I think I’ve identified a workflow that causes a problem when you use Nix substituters and periodically GC them. Here’s how it works:

I have a substituter machine S and and build machine B, and we’re trying to build an output path P.

At first, S has already built P and has it on disk.
B tries to build P, and successfully fetches it from S over the network, and imports it into the Nix store. All good.
Now some time passes, and the hard disks on both machines start to fill up, so I run GC on both machines. P is not connected to a GC root so it’s deleted on both machines.
Now S runs another build which realises P. (But this time P has slightly different bytes on disk!)
B tries to build P, and fetches it over the network onto disk. But then, when B tries to import the path into the Nix store, it fails with “hash mismatch importing path.”
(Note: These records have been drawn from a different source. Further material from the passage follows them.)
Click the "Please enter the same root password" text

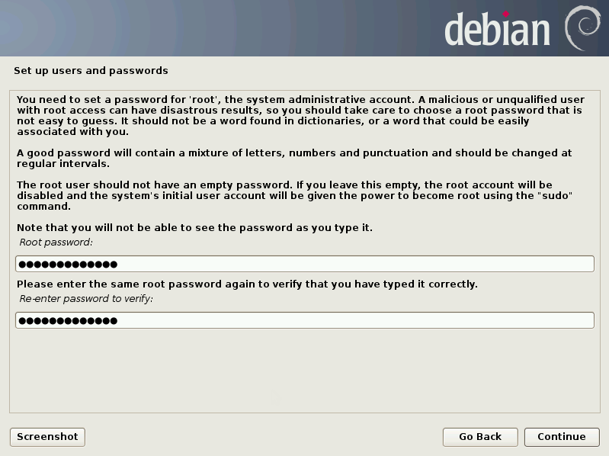tap(247, 284)
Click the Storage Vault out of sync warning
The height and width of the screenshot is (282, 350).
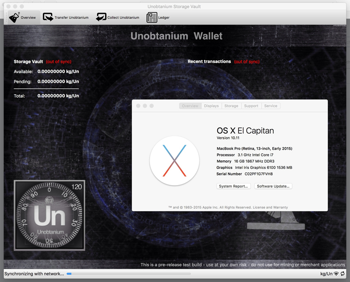coord(59,62)
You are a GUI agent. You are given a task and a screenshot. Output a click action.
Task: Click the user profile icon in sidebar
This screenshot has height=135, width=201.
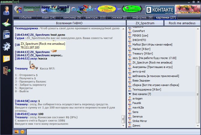pyautogui.click(x=6, y=10)
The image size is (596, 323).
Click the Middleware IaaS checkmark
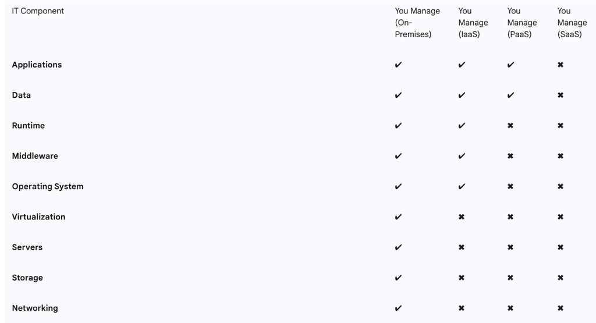[462, 156]
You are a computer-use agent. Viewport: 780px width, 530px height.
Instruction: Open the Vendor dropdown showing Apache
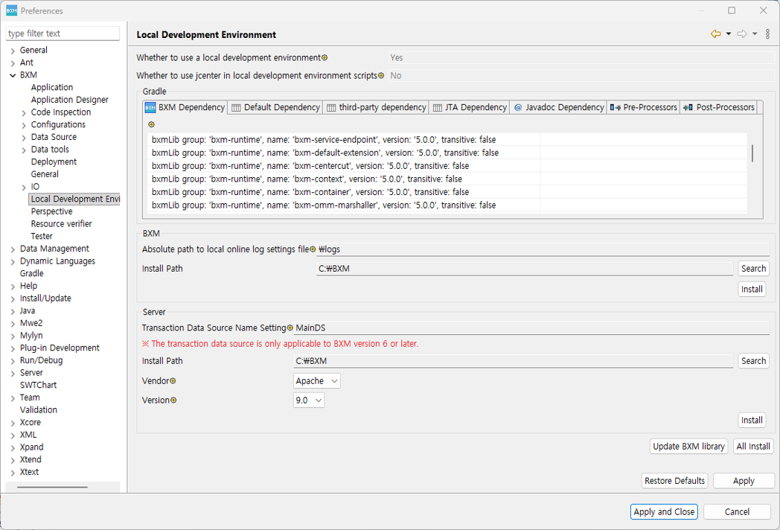(317, 381)
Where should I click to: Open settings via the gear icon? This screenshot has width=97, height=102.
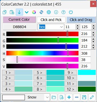pyautogui.click(x=49, y=12)
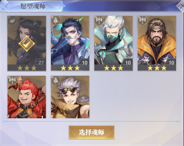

I know that Nix doesn’t generally verify output hashes, but I think I’m running into an exception here. I went poking around in the Sqlite database in ~/.cache/nix/binary-cache-v6.sqlite on B and found that there is a cached relation between P and the initial version of the hash. I think this was inserted in step 2 above, and it matches the old hash I’m seeing in the error message.

Deleting ~/.cache/nix/binary-cache-v6.sqlite and restarting the Nix daemon on B seems to solve the problem.
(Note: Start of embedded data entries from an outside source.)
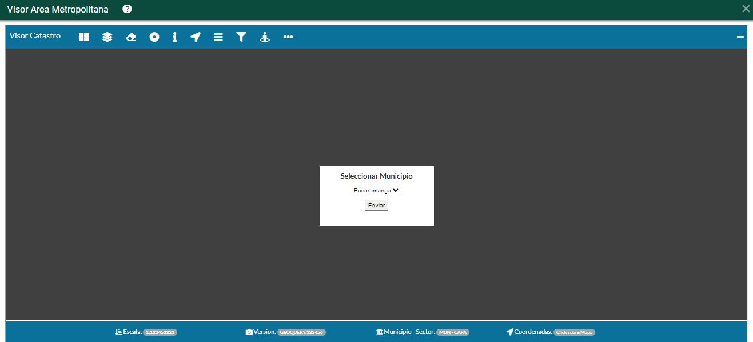Close the Visor Area Metropolitana window

tap(746, 9)

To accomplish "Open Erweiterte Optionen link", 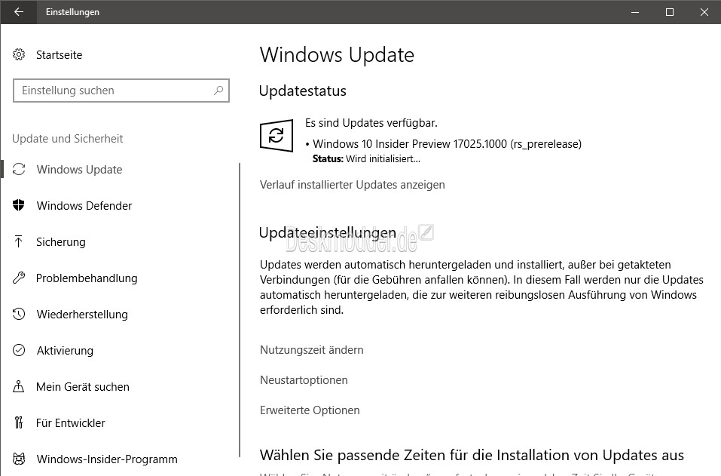I will click(310, 410).
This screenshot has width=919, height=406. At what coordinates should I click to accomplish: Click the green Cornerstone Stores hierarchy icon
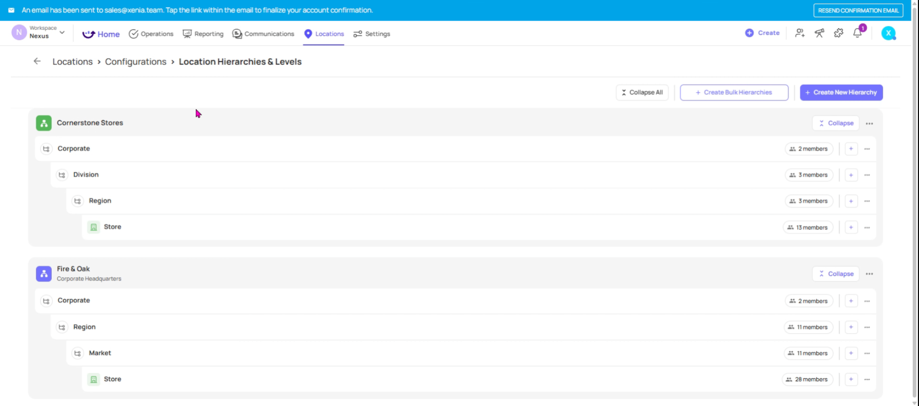point(44,123)
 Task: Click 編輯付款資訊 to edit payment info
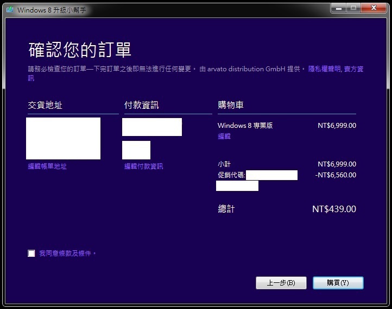143,166
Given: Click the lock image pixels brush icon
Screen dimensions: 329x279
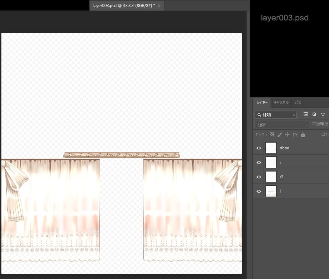Looking at the screenshot, I should point(279,135).
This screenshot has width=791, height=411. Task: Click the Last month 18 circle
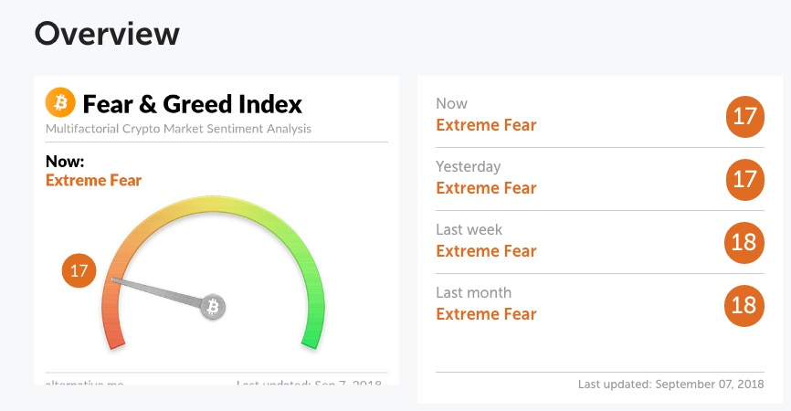[x=744, y=306]
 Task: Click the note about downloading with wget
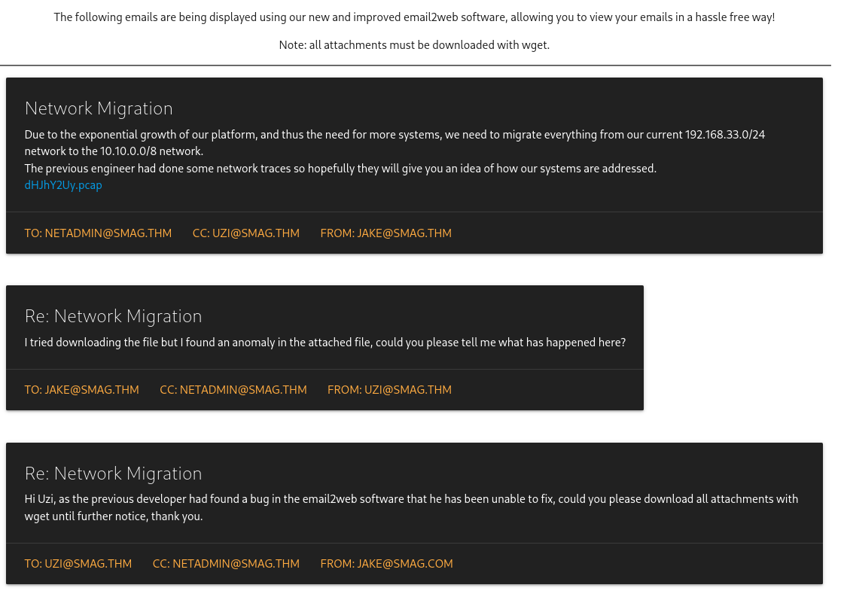414,45
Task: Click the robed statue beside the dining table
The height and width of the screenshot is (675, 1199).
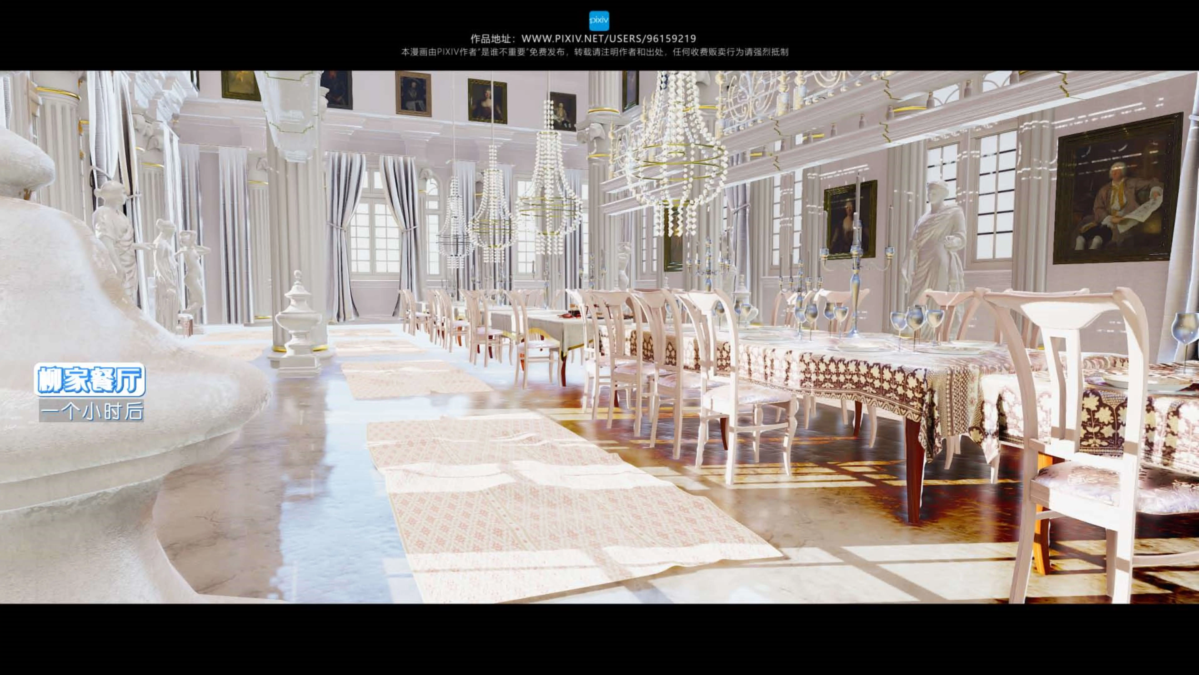Action: click(x=936, y=242)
This hash caching seems to be a major blocker when it comes to running GC on my own substituters. Or am I misunderstanding what’s going on?
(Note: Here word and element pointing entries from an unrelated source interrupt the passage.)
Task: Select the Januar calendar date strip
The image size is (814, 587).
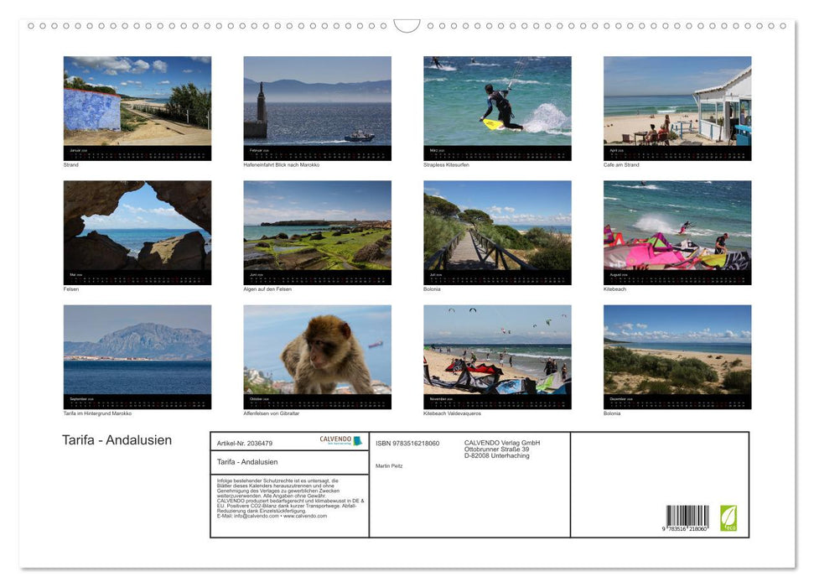Action: [137, 153]
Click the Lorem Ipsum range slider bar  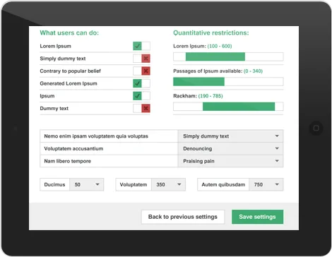(x=228, y=56)
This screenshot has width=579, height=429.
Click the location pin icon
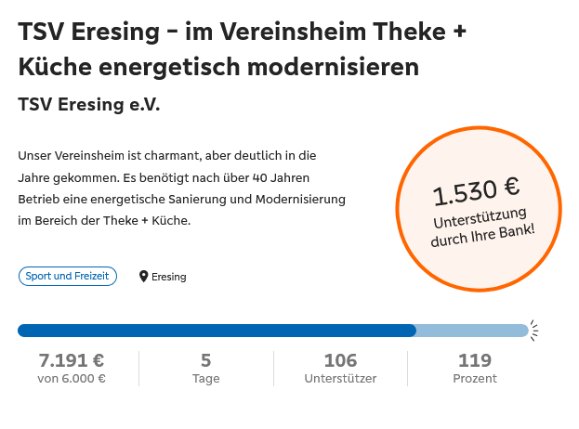144,277
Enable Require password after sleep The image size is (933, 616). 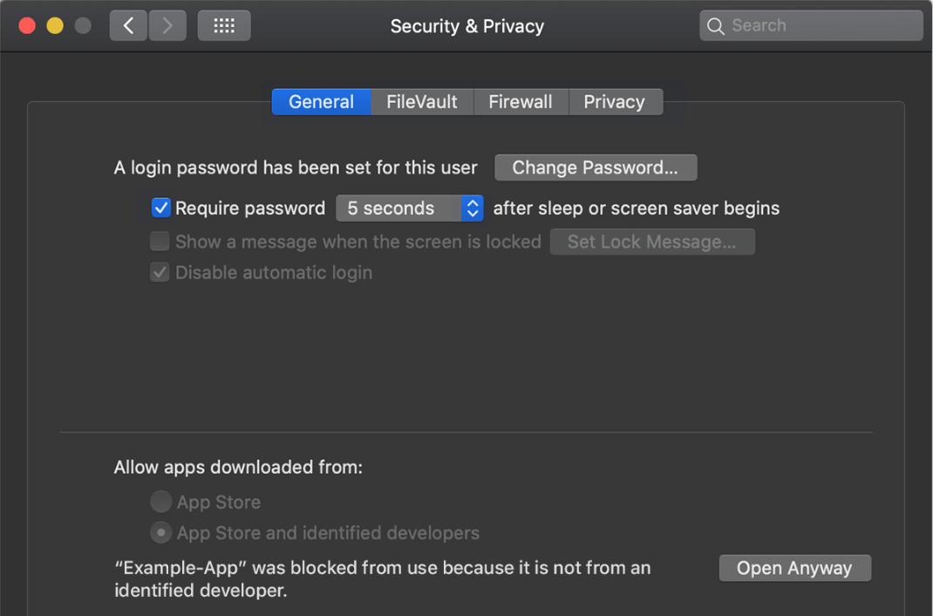(160, 208)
ElvishJerricco · September 26, 2023, 12:07am

You’ve pretty much got it. Nix caches the paths it knows about from different substituters in ~/.cache/nix/binary-cache-v6.sqlite. And Nix kind of assumes that a substituter only ever adds paths and never loses them.

thomasjm · September 26, 2023, 12:24am

Got it, thanks @ElvishJerricco. I guess Nixpkgs must have pretty good byte-for-byte reproducibility for most paths, because this hasn’t bitten me until now. The path in question is a Haskell program so there must be some nondeterminism there.

As a design matter, it makes me sad whenever I see Nix putting additional state under ~/.cache/nix. Currently mine has binary-cache-v6.sqlite, fetcher-cache-v1.sqlite, eval-cache-v4, eval-cache-v5, flake-registry.json, and gitv3. Not only do these not do any good for other users in a multi-user environment, they seem to each offer their own possibilities for cache staleness and other weirdness. And they violate my simple mental model about Nix’s state, which is that we have the on-disk /nix/store directory and a Sqlite metadata DB in /nix/var/nix/db/db.sqlite.

Anyway, would it make sense to open an issue in the Nix repo to change how the binary fetcher cache works? It seems to me that the only purpose of the cached hash is to make sure the file was transmitted properly over the network, and it doesn’t really need to be kept around after a path has been successfully retrieved and imported. I would think that the binary fetching logic could just ask the store for the expected hash after downloading it, then check it, import the path into the local store, and discard the hash.

ElvishJerricco · September 26, 2023, 12:29am

Importantly, this cache database significantly reduces the number of queries made to the binary cache to check for the presence of paths. On top of making the user experience quicker in some scenarios, it also reduces the load on the CDN.